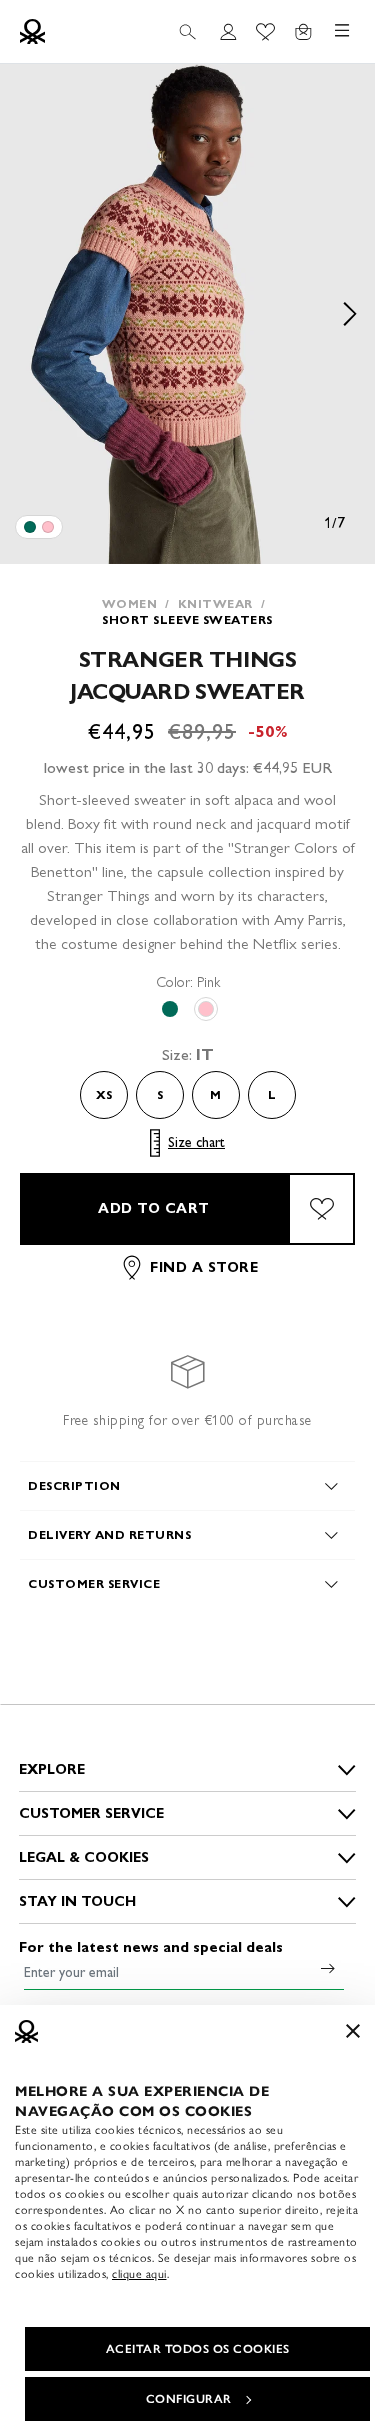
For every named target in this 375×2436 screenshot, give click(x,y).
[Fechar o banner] (353, 2031)
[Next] (350, 314)
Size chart (196, 1142)
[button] (187, 314)
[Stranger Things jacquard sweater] (30, 527)
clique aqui (139, 2274)
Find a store (204, 1267)
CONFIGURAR (189, 2399)
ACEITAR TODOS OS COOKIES (198, 2349)
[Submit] (328, 1968)
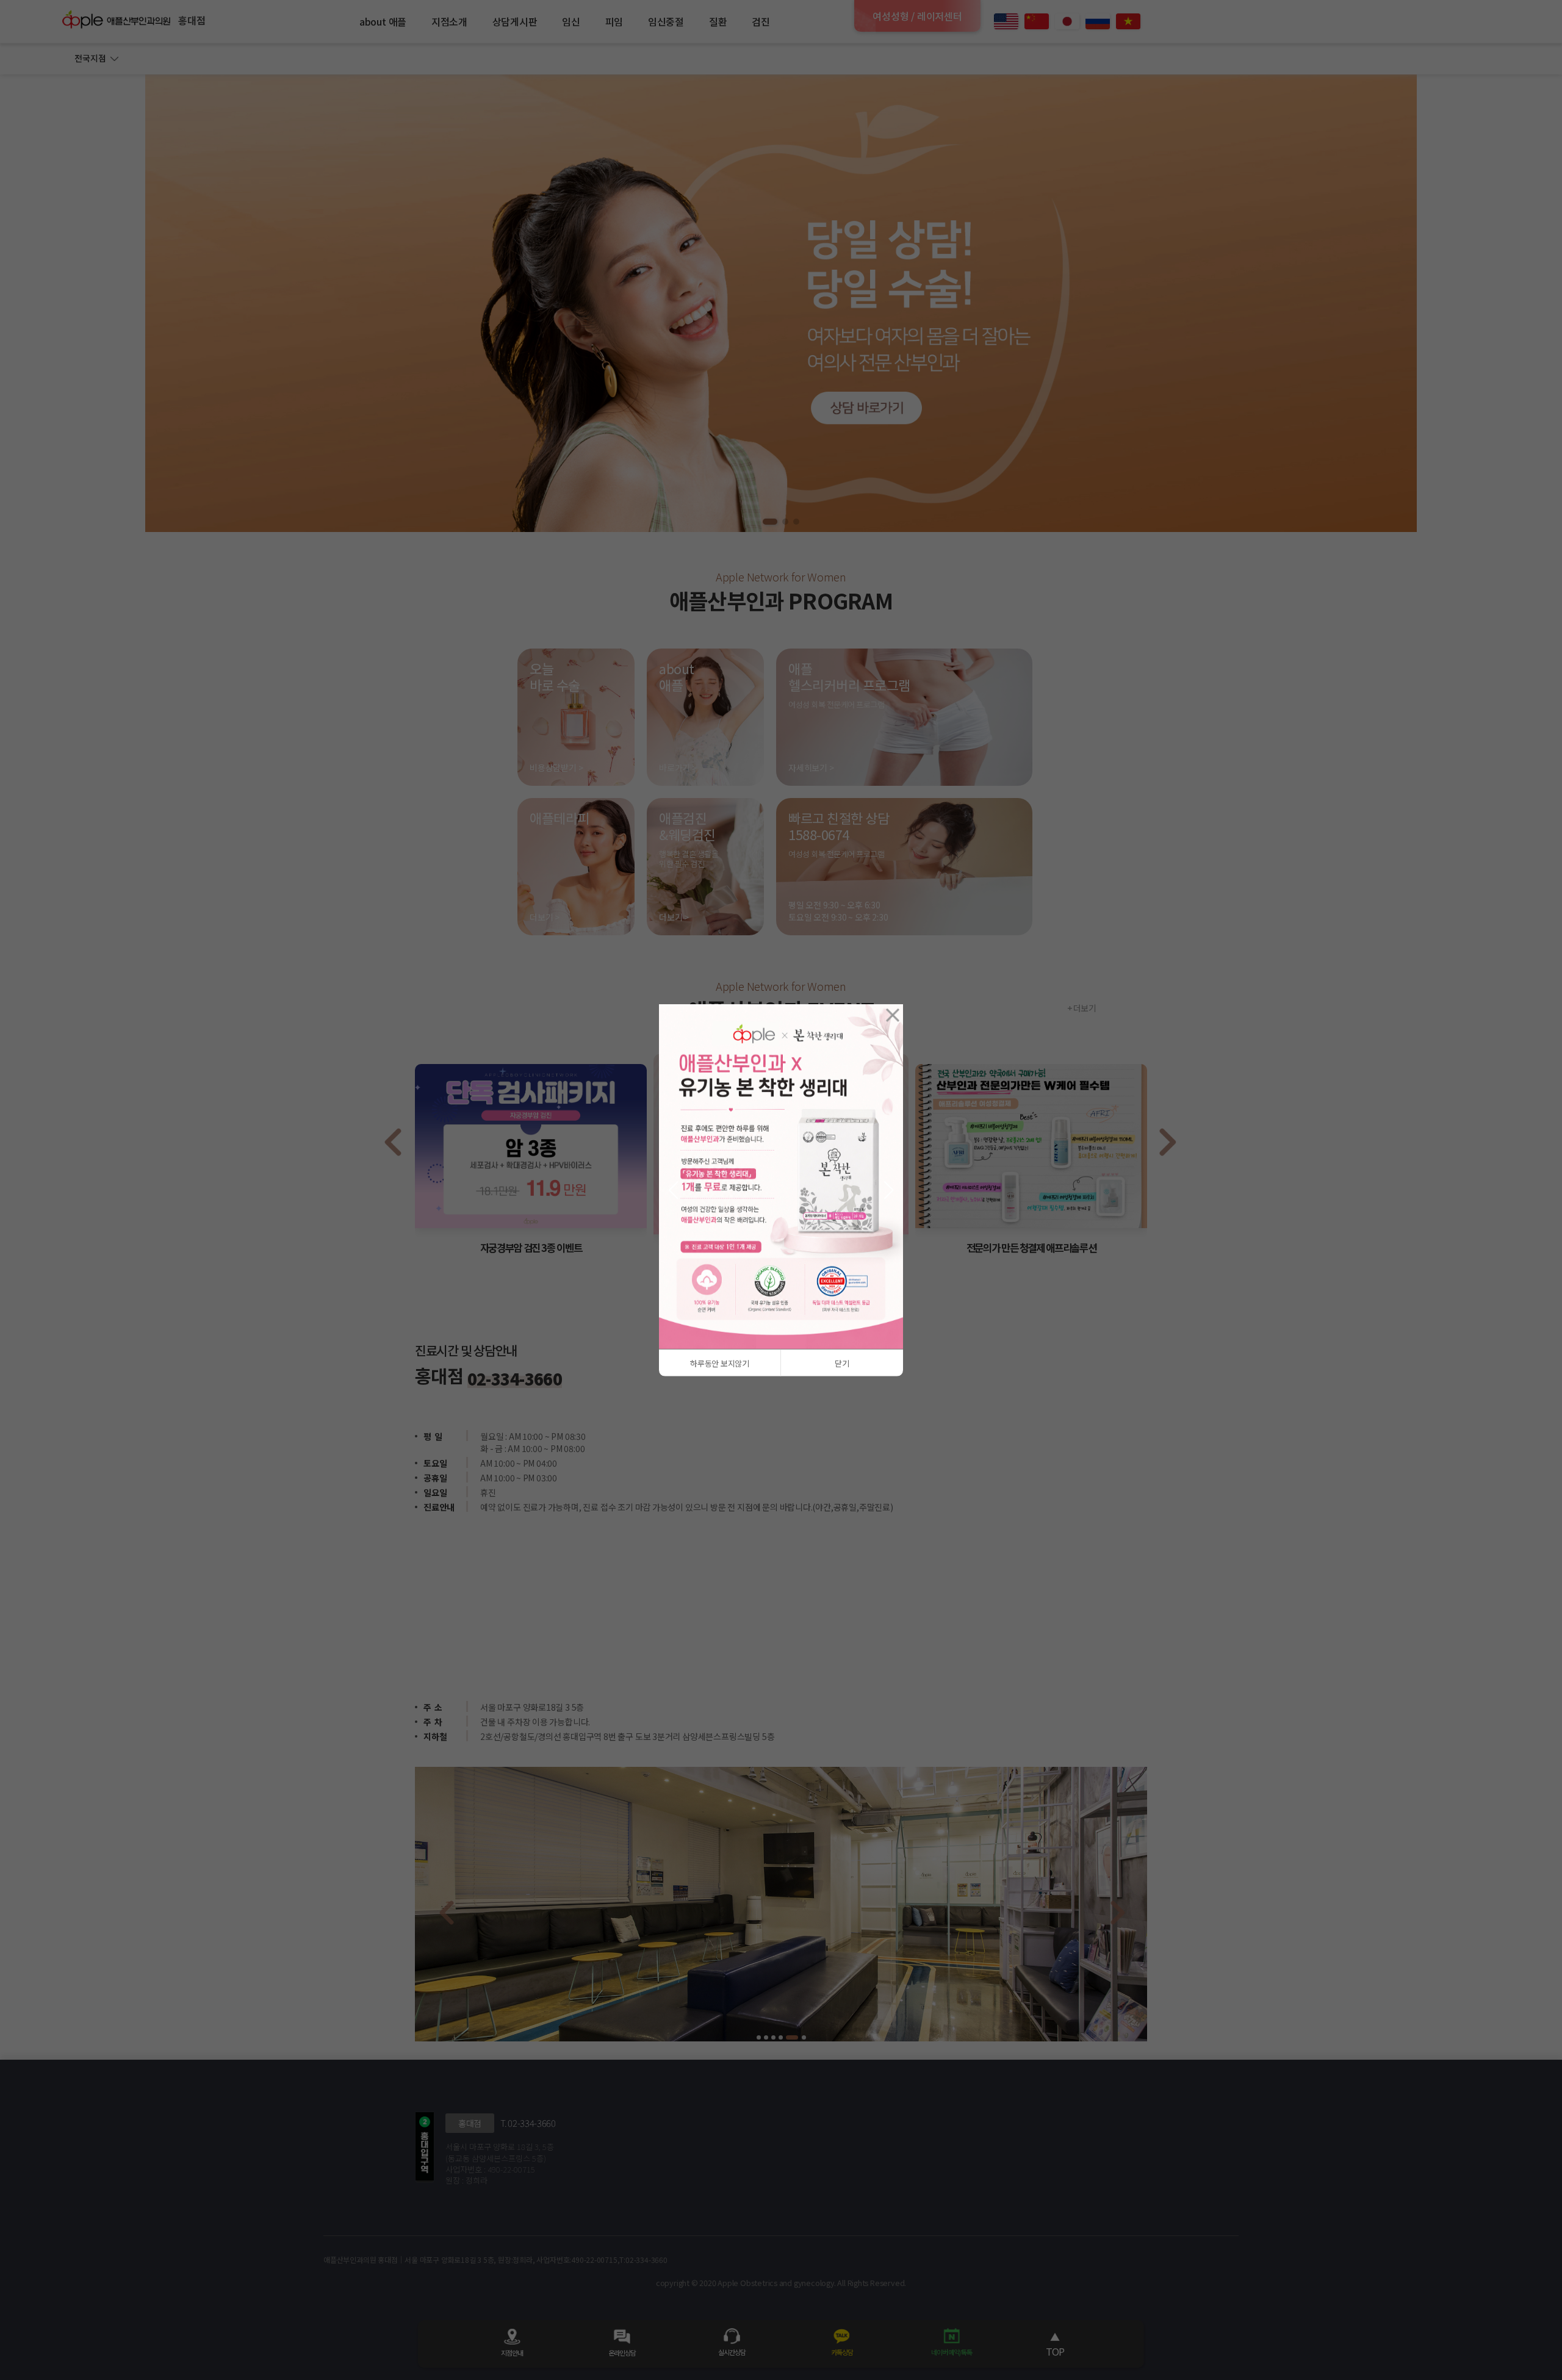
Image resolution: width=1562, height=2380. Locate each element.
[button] (673, 1189)
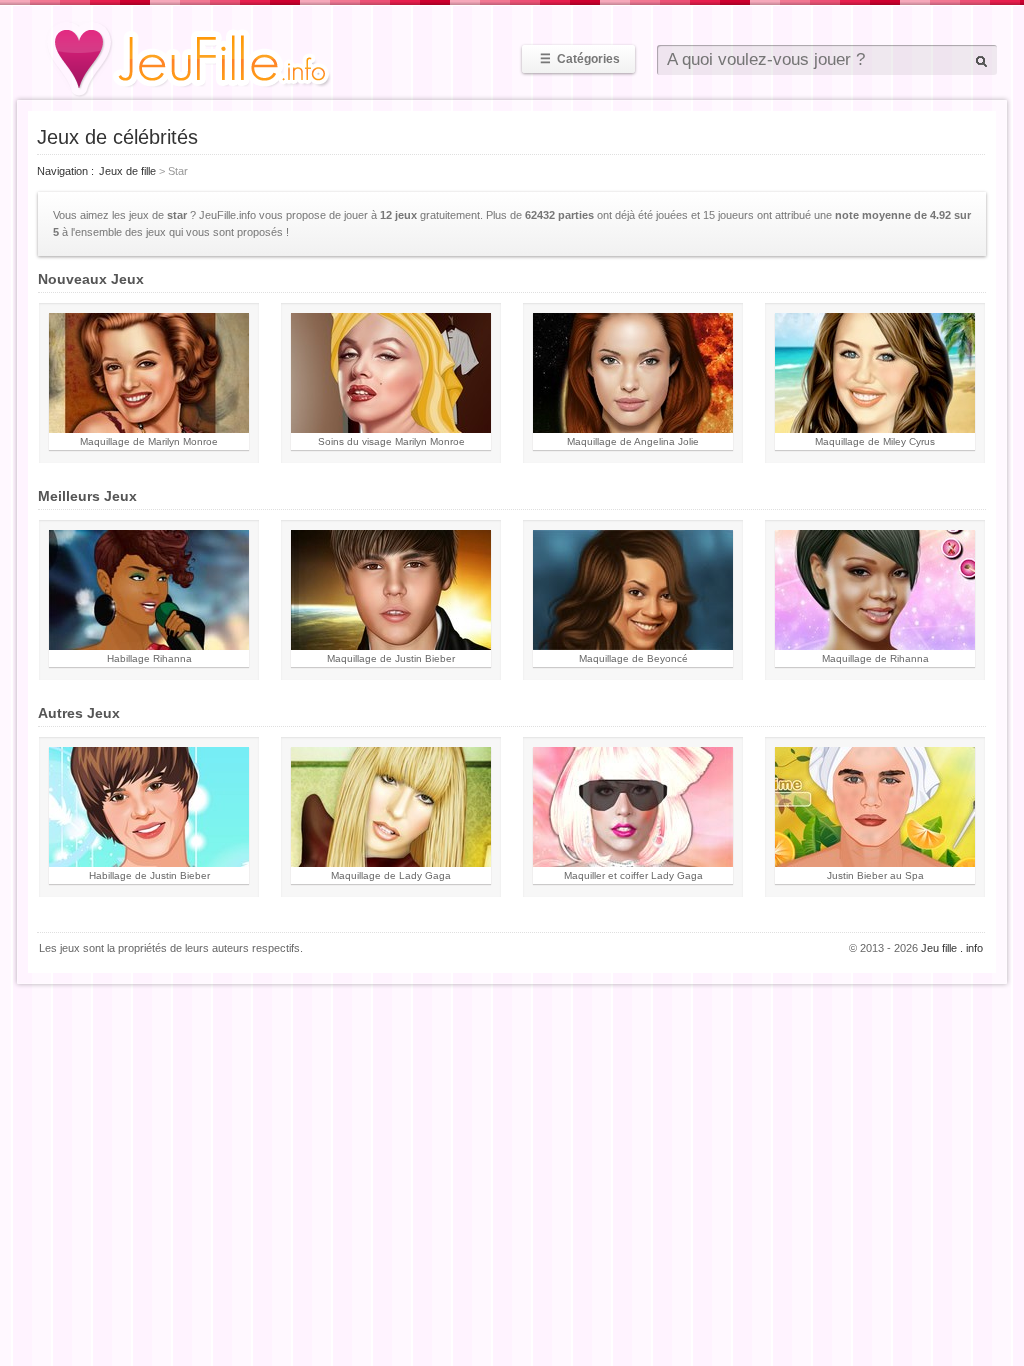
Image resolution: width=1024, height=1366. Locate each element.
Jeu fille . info (952, 948)
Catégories (580, 59)
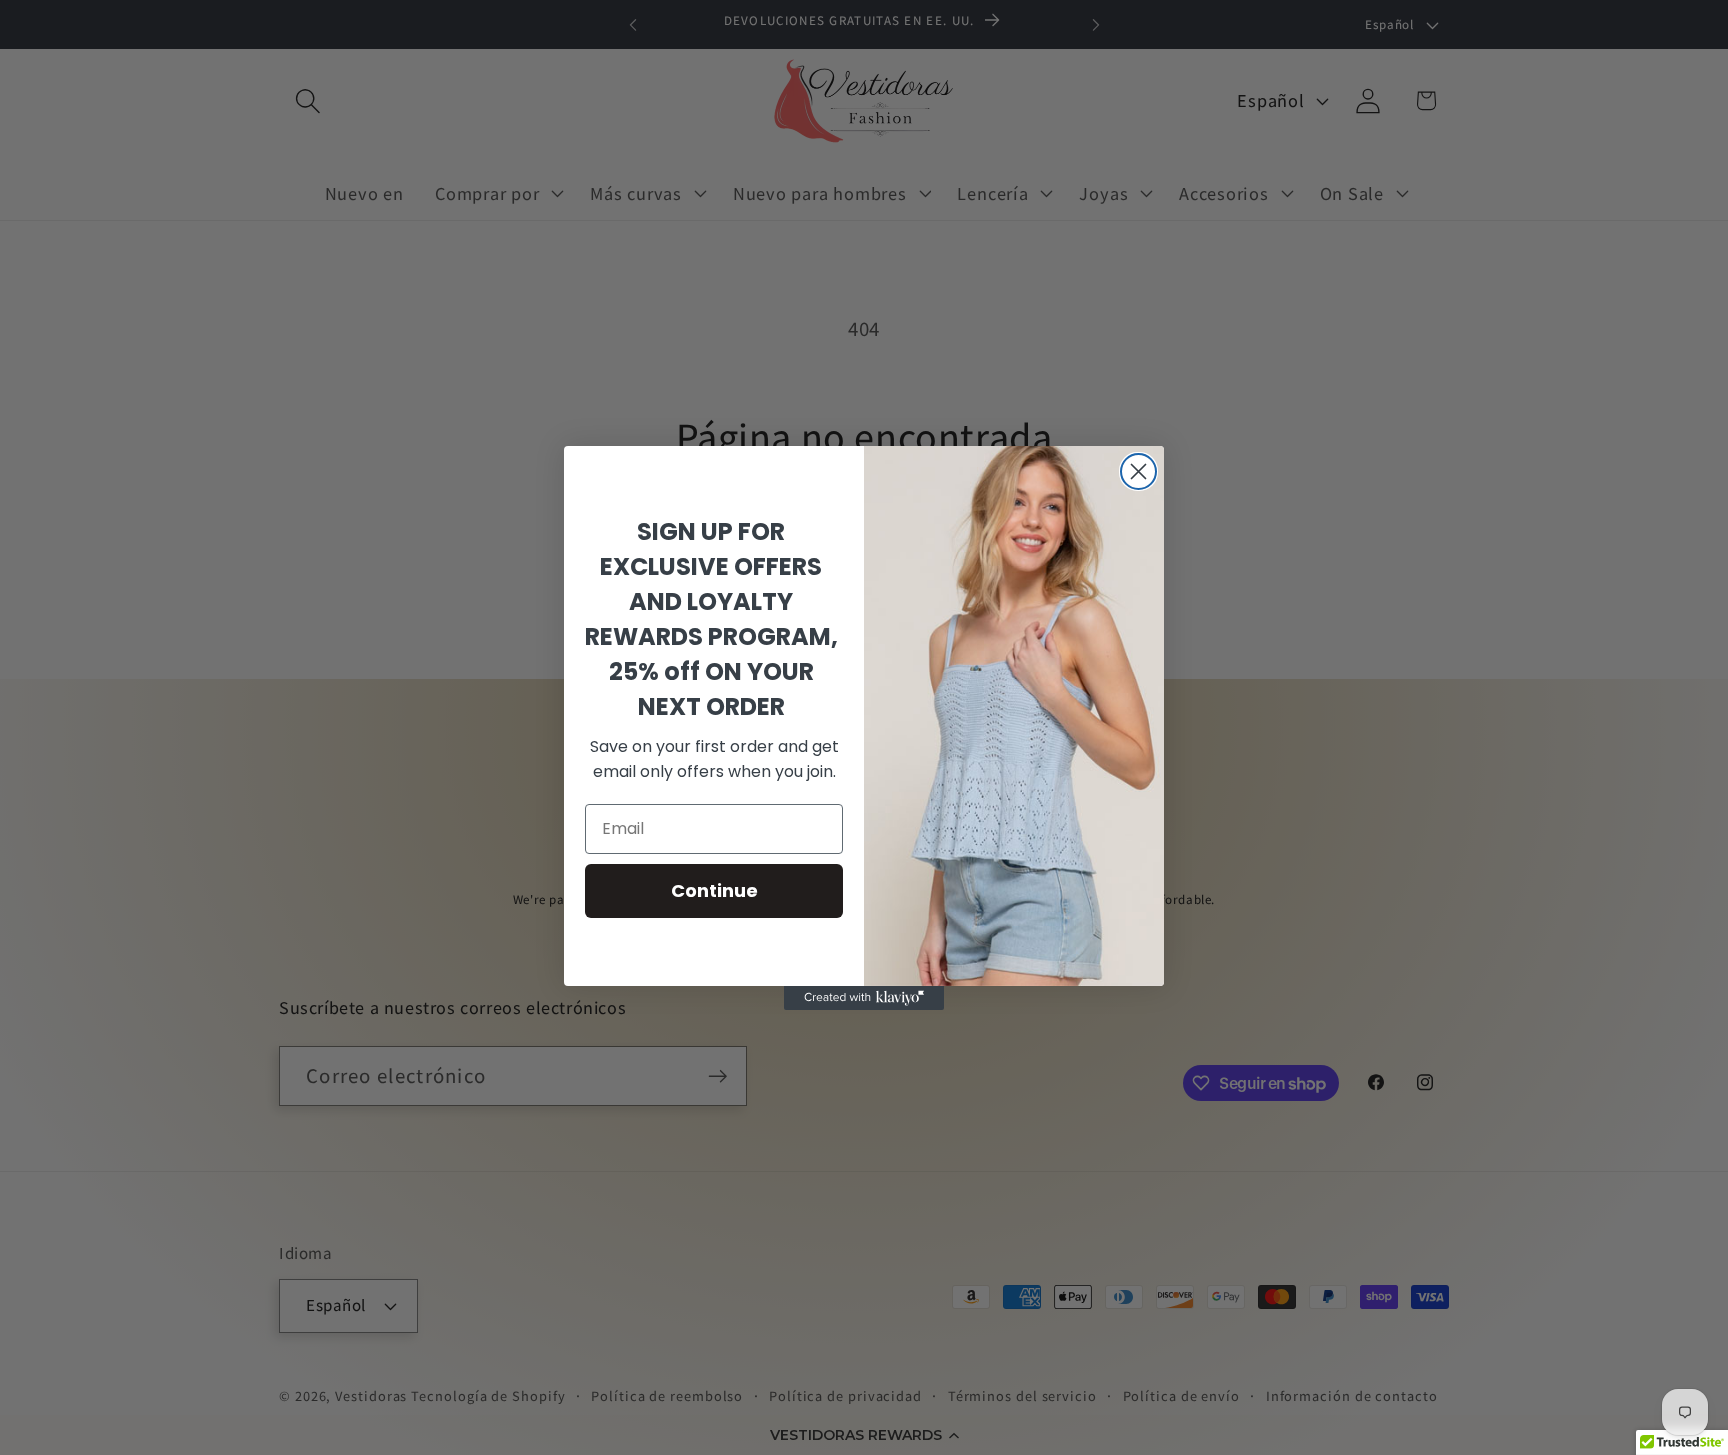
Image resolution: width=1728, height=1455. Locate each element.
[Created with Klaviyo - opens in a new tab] (864, 998)
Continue (714, 890)
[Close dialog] (1138, 471)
* * * * * * * * *
- _WORK INSTRUCTIONS_
If a line in the entries contains "each", copy it.

- _TASK RESPONSE_
Image resolution: width=1562, height=2380. Locate each element.
Image resolution: width=1024, height=1366. Locate each element.
Image resolution: width=1728, height=1455. Locate each element.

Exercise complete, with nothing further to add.